TASK INSTRUCTIONS: Up to and including the line that contains "Fleischer-Einkauf AG (468, 694)", repeat each line of the data exactly, starting from the first.

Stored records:
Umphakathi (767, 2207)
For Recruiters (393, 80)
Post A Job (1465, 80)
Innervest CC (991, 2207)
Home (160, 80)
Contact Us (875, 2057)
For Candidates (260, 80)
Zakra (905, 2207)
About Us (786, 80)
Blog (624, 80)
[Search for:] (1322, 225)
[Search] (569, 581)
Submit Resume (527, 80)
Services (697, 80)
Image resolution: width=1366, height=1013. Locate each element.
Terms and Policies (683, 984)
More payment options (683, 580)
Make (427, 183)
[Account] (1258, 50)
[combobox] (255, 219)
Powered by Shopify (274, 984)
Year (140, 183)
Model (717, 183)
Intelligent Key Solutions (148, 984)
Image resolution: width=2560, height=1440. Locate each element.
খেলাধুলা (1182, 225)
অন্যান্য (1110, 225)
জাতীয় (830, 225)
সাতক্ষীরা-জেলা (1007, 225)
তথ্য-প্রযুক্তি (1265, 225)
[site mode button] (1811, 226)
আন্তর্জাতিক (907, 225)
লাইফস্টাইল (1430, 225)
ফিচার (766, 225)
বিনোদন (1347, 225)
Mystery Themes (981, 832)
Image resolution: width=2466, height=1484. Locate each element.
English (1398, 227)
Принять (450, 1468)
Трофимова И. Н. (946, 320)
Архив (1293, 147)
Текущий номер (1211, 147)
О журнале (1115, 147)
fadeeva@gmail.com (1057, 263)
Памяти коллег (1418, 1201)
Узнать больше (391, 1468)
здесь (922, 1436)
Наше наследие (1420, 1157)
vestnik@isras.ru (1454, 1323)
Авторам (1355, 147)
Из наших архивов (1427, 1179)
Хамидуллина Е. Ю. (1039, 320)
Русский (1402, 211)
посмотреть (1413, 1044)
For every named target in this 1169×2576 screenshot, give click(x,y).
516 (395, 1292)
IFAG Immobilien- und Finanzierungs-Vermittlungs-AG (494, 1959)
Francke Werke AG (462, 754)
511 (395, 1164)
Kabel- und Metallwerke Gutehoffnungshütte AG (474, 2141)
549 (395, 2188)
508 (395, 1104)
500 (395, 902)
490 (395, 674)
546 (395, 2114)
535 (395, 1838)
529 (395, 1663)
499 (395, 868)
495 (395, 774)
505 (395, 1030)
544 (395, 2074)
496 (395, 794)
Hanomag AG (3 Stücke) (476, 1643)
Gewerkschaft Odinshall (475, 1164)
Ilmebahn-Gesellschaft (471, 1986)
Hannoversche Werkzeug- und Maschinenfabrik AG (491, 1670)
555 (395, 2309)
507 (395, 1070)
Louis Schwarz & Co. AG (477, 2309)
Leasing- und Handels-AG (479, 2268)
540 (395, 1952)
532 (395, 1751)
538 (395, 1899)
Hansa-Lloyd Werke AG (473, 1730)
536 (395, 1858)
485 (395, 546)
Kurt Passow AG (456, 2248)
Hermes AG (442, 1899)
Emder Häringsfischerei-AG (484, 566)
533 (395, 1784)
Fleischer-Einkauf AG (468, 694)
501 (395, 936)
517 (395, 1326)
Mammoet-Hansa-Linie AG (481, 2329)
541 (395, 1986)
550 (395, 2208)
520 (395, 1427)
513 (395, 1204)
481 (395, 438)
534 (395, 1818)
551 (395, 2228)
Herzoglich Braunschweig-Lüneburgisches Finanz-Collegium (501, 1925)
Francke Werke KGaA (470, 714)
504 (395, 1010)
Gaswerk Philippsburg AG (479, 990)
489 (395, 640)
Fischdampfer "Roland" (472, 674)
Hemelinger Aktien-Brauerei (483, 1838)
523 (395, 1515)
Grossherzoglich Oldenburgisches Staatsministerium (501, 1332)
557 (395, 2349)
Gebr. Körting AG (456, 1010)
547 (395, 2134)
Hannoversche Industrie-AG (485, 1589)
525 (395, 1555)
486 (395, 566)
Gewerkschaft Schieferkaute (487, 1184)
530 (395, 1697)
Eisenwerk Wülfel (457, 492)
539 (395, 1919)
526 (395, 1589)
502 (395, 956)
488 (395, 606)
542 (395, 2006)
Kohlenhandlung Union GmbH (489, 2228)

RESULT OF THIS EXERCISE:
Umphakathi (767, 2207)
For Recruiters (393, 80)
Post A Job (1465, 80)
Innervest CC (991, 2207)
Home (160, 80)
Contact Us (875, 2057)
For Candidates (260, 80)
Zakra (905, 2207)
About Us (786, 80)
Blog (624, 80)
[Search for:] (1322, 225)
[Search] (569, 581)
Submit Resume (527, 80)
Services (697, 80)
Image resolution: width=1366, height=1013. Locate each element.
Terms and Policies (683, 984)
More payment options (683, 580)
Make (427, 183)
[Account] (1258, 50)
[combobox] (255, 219)
Powered by Shopify (274, 984)
Year (140, 183)
Model (717, 183)
Intelligent Key Solutions (148, 984)
Image resolution: width=2560, height=1440. Locate each element.
খেলাধুলা (1182, 225)
অন্যান্য (1110, 225)
জাতীয় (830, 225)
সাতক্ষীরা-জেলা (1007, 225)
তথ্য-প্রযুক্তি (1265, 225)
[site mode button] (1811, 226)
আন্তর্জাতিক (907, 225)
লাইফস্টাইল (1430, 225)
ফিচার (766, 225)
বিনোদন (1347, 225)
Mystery Themes (981, 832)
Image resolution: width=2466, height=1484. Locate each element.
English (1398, 227)
Принять (450, 1468)
Трофимова И. Н. (946, 320)
Архив (1293, 147)
Текущий номер (1211, 147)
О журнале (1115, 147)
fadeeva@gmail.com (1057, 263)
Памяти коллег (1418, 1201)
Узнать больше (391, 1468)
здесь (922, 1436)
Наше наследие (1420, 1157)
vestnik@isras.ru (1454, 1323)
Авторам (1355, 147)
Из наших архивов (1427, 1179)
Хамидуллина Е. Ю. (1039, 320)
Русский (1402, 211)
посмотреть (1413, 1044)
For every named target in this 1169×2576 screenshot, give click(x,y).
516 (395, 1292)
IFAG Immobilien- und Finanzierungs-Vermittlungs-AG (494, 1959)
Francke Werke AG (462, 754)
511 (395, 1164)
Kabel- und Metallwerke Gutehoffnungshütte AG (474, 2141)
549 (395, 2188)
508 (395, 1104)
500 (395, 902)
490 (395, 674)
546 (395, 2114)
535 (395, 1838)
529 (395, 1663)
499 (395, 868)
495 (395, 774)
505 (395, 1030)
544 (395, 2074)
496 (395, 794)
Hanomag AG (3 Stücke) (476, 1643)
Gewerkschaft Odinshall (475, 1164)
Ilmebahn-Gesellschaft (471, 1986)
Hannoversche Werkzeug- und Maschinenfabrik AG (491, 1670)
555 (395, 2309)
507 (395, 1070)
Louis Schwarz & Co. AG (477, 2309)
Leasing- und Handels-AG (479, 2268)
540 (395, 1952)
532 (395, 1751)
538 (395, 1899)
Hansa-Lloyd Werke AG (473, 1730)
536 (395, 1858)
485 (395, 546)
Kurt Passow AG (456, 2248)
Hermes AG (442, 1899)
Emder Häringsfischerei-AG (484, 566)
533 (395, 1784)
Fleischer-Einkauf AG (468, 694)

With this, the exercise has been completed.